The first two attempts on his life had been made on Earth. The third had been an all-out try to keep him from Mars, and must have seemed guaranteed to succeed.
I've been here awhile and no one's tried anything. It could just be that they spent big and now they have to regroup. But I get the feeling this is Earth inspired. The AWF—why? What would be the profit? The workers . . . how could they have paid for any of it?
Absently pushing aside papers and memory report chips, the ambassador closed his eyes, trying to squeeze the fatigue out of them. As he did, he thought, Earth League . . . there's the place to look for the kind of money it takes to orchestrate a deep-space assault . . . or, he added, remembering the attack on his ranch, recruit a mercenary force of supposed dead men, for that matter.
Feeling a bit more secure, Hawkes shoved aside his own concerns for the moment, deciding to get back to organizing everything he had learned about the Martian situation. As he did, he was actually surprised at just how much everyone concerned seemed to agree on.
Point number one . . . the colonists who first came to Mars had done so thirty-four years earlier. It had been understood that life would be underground and communal for the first decade. After that, family units would be made available for those workers who wanted to live privately. After another decade, domed areas were to be completed, in which people could live on the surface.
There was no disputing this. Everyone had copies of the first agreement. Unfortunately, the outer domes were now fourteen years late in being completed.

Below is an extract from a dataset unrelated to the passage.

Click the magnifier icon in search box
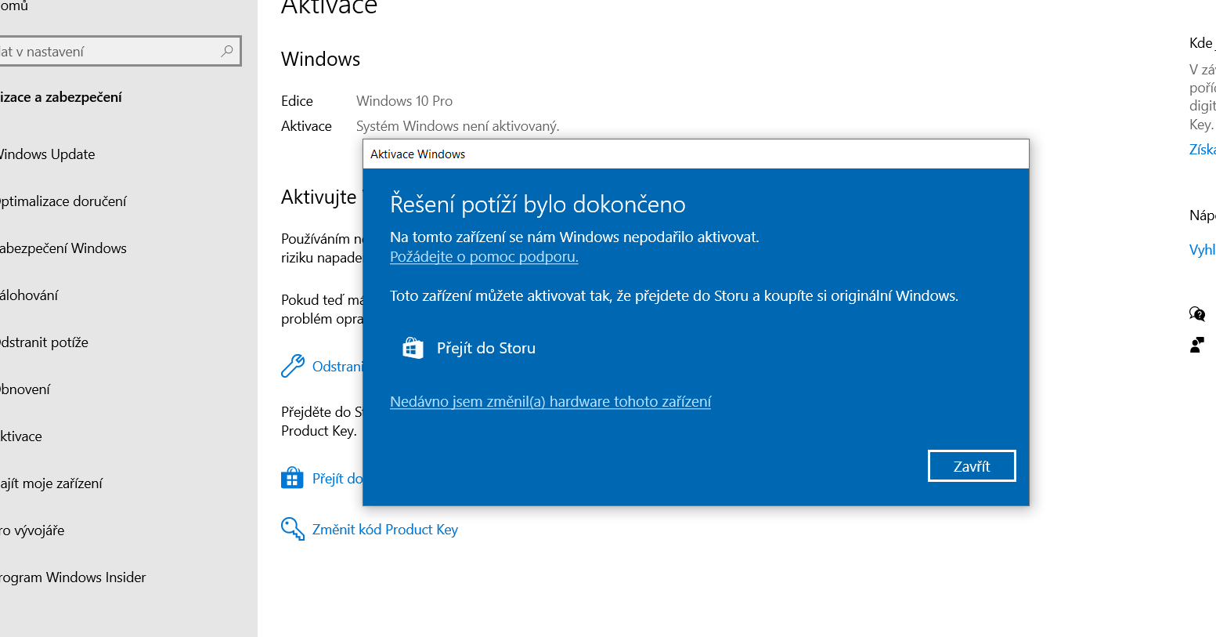1216x637 pixels. click(227, 51)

Hawkes thought for a moment of living in tunnels for thirty-four years. Of never seeing the sun, smelling fresh air, running through grass, feeling the wind in your face, eating an apple pulled down from a tree . . . ten thousand thoughts flashed through his brain in an instant, ten thousand images and sensations that could not be seen or felt or indulged in by those who had come to settle Mars.
By those who had been born on Mars.
Who had never known anything but Mars.
It was a horrifying feeling to him—the thought of children growing up in caverns . . . comfortable caverns . . . clean caverns with piped-in water and food and light, caverns with a television that would pour out entertainment of any and all sorts . . . if one could afford them. Which led Hawkes to point number two.
Another thing that everyone agreed on was that the pay was extremely bad on Mars. For years the rewards for meeting quotas had been cut over and over. Here the ambassador found his disagreements cropping up.
Red Planet claimed that their expenses had turned out to be much greater than those initially projected. It was true that now they were supplying more than half the Earth's food, and through the AWF almost half the Earth's raw materials. But the cost of building the colony—living quarters; factories; the vast, continent-spanning sponge/mush vats—had yet to be paid off. Red Planet had scaled back actual pay and, for decades, had been making up the balance with shares in the company.
What it meant was that the workers were rich, but only on paper. By rights, they all should be living like royalty. The problem was that until the colony's managing company began to turn a profit, their stock—sheltered separately from the Earth League's other holdings—was worthless. A good hedge against the future for the corpor/ nationals, which had invested together to create Red Planet, but worthless to the people dying to pay off the ever-spiraling debt the company had incurred in the act of creating itself.
Red Planet's output seemed to Hawkes to be the third major point. Once again, there was no disagreement— Mars was feeding, clothing, and sheltering the Earth. The ambassador could not even begin to imagine what would happen if production on Mars were suddenly to halt. But that was what talk of strikes and revolt was threatening to bring about.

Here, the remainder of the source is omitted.